§ **WHAT YOU ARE ASKED TO DO**
In the entries that follow, how many lines include "computer"? Give the number and nothing else.

(Records from a data source)
[Start of Attachment]
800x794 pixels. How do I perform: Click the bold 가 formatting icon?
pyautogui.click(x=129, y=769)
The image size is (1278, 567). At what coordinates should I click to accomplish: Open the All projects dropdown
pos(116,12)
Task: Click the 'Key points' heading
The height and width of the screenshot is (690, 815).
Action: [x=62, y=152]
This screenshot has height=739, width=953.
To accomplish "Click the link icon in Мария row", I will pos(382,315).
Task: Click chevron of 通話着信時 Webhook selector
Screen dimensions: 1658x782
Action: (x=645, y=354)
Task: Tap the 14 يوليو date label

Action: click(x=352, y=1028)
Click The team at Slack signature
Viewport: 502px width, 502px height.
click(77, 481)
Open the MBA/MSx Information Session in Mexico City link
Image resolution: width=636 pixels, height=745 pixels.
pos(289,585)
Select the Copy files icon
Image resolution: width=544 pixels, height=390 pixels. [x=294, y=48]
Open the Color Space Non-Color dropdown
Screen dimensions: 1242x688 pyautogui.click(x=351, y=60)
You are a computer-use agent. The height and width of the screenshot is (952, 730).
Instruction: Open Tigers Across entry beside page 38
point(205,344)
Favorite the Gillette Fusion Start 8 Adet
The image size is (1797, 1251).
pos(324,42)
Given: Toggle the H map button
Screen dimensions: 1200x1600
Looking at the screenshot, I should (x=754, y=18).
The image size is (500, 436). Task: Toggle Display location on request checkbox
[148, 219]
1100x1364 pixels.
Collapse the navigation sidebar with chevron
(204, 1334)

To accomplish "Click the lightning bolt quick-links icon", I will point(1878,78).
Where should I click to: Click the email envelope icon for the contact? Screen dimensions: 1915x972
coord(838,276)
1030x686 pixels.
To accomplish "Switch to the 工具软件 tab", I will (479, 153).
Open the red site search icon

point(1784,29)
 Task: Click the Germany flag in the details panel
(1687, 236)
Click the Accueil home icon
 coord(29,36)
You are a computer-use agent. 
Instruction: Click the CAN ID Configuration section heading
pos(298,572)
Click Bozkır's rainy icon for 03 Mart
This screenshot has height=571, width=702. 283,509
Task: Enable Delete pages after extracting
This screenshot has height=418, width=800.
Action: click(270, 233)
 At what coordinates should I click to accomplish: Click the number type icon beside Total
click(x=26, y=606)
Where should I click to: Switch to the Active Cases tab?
[End of Attachment]
§ **ANSWER SECTION**
2